Giuseppe Pasini è stato confermato alla guida di Abem, società aeroporto Brescia e Montichiari, anche per il triennio 2026-2029. «Il movimento delle merci, supportato da una moderna intermodalità e dall’efficacia delle vie aeree, non è un semplice indicatore industriale, ma un pilastro essenziale di competitività per le nostre imprese, per le comunità e per l’intero territorio bresciano – ha riportato in una nota il presidente del gruppo Feralpi e di Confindustria Lombardia –. Montichiari possiede potenzialità straordinarie e uniche nel panorama del Nord Italia. Tuttavia, dobbiamo constatare come queste potenzialità rischino di rimanere inespresse. Chi detiene la proprietà e il controllo industriale dell’asset ad oggi non ha tradotto in cantieri e realtà concreta gli investimenti infrastrutturali e logistici da lungo tempo annunciati.

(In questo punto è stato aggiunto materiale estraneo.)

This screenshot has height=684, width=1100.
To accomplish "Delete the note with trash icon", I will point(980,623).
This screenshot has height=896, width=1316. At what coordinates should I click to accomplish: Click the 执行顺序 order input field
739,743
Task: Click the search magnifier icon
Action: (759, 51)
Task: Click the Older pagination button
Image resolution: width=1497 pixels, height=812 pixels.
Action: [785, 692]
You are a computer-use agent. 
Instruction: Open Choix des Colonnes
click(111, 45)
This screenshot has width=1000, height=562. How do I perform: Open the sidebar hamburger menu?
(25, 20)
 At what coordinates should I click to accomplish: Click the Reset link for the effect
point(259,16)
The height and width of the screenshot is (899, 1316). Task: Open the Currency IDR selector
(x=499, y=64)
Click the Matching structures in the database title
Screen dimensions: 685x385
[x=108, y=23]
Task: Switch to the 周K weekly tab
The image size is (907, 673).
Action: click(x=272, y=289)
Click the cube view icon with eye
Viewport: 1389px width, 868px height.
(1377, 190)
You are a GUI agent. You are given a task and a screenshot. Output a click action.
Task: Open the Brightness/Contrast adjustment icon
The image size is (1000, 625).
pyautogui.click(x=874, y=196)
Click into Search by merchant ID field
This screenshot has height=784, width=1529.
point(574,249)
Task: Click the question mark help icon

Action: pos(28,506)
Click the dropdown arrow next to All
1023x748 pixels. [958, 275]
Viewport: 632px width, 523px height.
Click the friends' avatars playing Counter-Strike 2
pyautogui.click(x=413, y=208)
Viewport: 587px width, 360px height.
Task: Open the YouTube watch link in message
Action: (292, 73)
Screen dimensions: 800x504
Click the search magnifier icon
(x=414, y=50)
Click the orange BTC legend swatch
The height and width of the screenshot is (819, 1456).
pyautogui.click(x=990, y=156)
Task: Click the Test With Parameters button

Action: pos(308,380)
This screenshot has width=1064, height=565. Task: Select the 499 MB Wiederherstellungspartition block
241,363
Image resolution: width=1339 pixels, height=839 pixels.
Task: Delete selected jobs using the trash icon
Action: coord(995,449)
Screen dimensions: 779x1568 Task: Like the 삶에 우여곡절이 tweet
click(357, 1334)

L’impegno per i prossimi anni è proprio quello di fare in modo che le potenzialità di questo scalo vengano realmente espresse».
Il punto
Il primo triennio di Pasini al vertice di Abem si chiude peraltro in prossimità di un importante riassetto societario che vede il passaggio degli scali veneti e di Montichiari dalla gestione Save ai fondi Finit-Ardian. Un’operazione che potrebbe rappresentare «la chiave di volta per superare l’attuale stallo diplomatico e tecnico», confidano da Abem. Nell’ultimo triennio, la società bresciana si è mossa lungo due direttrici: l’efficienza finanziaria e la semplificazione strutturale.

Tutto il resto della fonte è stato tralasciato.